_What this task involves_
Copy out exactly the lines from the start of the data to the line containing "Focus the 数据库名 input field". Include both.
= = =
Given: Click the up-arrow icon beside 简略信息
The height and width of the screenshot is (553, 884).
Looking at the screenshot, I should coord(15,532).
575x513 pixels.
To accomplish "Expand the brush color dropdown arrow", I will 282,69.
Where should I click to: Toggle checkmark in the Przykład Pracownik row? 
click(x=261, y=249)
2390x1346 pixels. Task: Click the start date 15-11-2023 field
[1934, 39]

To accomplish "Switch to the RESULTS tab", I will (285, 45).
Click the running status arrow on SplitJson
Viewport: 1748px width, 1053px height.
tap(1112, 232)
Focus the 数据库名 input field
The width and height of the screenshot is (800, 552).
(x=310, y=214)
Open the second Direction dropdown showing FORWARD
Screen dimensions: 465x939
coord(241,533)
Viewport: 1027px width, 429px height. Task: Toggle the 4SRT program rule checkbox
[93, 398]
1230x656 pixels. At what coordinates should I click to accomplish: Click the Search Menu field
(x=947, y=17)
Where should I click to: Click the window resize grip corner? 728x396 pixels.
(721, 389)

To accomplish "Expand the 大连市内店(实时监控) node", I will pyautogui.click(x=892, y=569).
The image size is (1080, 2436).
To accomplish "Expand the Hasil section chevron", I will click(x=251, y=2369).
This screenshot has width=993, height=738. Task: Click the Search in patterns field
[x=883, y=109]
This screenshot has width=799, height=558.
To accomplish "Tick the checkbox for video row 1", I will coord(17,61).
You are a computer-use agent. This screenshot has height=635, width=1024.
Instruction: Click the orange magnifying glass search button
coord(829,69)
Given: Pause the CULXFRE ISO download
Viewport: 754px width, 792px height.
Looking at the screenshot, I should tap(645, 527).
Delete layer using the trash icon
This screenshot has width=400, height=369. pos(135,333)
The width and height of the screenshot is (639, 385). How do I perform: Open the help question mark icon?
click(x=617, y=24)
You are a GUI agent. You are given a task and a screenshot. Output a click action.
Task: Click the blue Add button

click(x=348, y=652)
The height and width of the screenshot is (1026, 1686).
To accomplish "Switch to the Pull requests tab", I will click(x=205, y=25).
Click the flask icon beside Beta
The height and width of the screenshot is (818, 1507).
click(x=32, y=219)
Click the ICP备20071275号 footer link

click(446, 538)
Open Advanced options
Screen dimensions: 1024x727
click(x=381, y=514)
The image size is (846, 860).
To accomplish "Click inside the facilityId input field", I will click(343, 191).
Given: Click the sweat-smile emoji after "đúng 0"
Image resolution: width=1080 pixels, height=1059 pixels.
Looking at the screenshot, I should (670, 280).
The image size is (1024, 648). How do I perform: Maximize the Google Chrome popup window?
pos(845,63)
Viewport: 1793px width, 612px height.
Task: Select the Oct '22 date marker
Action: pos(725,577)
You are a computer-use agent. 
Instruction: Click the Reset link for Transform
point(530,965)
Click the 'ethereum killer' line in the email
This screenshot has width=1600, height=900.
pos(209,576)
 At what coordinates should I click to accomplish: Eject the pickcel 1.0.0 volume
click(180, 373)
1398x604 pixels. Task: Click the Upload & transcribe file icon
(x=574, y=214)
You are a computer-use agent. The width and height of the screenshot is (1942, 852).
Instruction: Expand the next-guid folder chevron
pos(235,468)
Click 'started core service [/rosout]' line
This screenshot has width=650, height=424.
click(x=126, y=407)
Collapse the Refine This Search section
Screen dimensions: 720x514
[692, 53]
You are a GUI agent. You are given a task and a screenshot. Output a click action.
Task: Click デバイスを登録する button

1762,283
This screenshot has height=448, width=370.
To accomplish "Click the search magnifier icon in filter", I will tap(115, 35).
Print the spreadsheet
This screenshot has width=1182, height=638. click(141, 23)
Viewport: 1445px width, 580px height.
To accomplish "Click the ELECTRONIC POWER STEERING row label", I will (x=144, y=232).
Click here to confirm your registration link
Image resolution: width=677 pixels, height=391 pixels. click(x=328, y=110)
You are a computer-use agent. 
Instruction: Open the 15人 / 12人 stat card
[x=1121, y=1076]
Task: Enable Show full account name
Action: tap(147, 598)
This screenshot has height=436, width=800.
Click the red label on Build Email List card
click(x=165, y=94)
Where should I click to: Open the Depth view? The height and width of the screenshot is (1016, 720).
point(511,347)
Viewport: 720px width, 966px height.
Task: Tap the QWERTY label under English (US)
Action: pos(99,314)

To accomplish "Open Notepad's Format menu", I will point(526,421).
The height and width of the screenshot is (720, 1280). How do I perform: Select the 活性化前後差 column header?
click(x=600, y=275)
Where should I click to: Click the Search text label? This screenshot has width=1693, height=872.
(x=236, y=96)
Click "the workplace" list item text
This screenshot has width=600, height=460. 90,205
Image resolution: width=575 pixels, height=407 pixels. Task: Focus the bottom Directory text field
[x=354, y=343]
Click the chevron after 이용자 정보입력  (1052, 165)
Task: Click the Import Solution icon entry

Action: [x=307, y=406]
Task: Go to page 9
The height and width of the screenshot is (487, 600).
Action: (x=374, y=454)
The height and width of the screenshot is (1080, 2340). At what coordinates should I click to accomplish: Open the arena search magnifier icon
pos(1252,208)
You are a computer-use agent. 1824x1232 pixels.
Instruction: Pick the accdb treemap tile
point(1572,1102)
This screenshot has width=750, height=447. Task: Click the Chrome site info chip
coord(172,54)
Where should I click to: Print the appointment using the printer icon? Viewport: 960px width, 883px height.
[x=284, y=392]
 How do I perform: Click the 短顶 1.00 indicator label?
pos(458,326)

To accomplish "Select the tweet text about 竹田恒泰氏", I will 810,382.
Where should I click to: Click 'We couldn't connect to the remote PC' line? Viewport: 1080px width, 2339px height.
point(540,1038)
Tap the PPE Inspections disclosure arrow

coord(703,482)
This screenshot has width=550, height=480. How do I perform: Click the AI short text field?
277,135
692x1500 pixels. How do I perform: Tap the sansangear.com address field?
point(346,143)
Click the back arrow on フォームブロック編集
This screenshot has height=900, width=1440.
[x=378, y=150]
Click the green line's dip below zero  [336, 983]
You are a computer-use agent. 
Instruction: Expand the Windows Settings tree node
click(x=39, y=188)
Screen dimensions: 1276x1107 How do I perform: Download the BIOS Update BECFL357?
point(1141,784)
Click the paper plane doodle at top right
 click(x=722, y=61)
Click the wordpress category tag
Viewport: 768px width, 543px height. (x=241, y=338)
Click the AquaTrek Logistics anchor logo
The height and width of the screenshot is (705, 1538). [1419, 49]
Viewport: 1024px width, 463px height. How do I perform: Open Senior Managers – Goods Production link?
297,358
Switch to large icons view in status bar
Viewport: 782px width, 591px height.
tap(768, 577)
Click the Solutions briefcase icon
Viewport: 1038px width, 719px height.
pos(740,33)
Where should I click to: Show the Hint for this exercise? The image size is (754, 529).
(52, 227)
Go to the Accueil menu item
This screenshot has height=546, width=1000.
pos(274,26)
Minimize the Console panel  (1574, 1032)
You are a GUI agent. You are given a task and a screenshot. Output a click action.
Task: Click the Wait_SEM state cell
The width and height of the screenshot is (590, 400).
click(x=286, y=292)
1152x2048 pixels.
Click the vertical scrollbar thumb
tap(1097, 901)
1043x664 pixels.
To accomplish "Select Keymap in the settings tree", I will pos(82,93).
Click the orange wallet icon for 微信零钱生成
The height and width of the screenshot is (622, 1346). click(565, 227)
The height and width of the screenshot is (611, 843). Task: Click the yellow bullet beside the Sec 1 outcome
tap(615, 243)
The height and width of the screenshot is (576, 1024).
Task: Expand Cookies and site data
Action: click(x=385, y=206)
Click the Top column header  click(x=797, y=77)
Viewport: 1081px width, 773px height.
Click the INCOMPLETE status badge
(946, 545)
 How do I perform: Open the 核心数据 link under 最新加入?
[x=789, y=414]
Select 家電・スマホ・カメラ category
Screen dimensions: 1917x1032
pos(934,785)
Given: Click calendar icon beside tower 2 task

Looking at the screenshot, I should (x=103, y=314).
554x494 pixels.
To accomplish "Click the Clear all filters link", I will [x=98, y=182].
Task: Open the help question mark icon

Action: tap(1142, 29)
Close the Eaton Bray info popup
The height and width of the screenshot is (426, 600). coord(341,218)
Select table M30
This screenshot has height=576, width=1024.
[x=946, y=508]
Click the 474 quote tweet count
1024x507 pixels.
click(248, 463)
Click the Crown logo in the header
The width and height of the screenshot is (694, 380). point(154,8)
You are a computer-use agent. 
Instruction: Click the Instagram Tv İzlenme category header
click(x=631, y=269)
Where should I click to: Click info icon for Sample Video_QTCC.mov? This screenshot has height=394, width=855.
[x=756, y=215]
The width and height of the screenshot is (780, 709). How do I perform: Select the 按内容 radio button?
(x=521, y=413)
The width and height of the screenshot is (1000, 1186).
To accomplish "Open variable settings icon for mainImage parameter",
= = =
_Result of the exercise_
Given: Click the up-arrow icon beside 简略信息
The height and width of the screenshot is (553, 884).
Looking at the screenshot, I should coord(15,532).
575x513 pixels.
To accomplish "Expand the brush color dropdown arrow", I will 282,69.
Where should I click to: Toggle checkmark in the Przykład Pracownik row? 
click(x=261, y=249)
2390x1346 pixels. Task: Click the start date 15-11-2023 field
[1934, 39]

To accomplish "Switch to the RESULTS tab", I will (285, 45).
Click the running status arrow on SplitJson
Viewport: 1748px width, 1053px height.
tap(1112, 232)
Focus the 数据库名 input field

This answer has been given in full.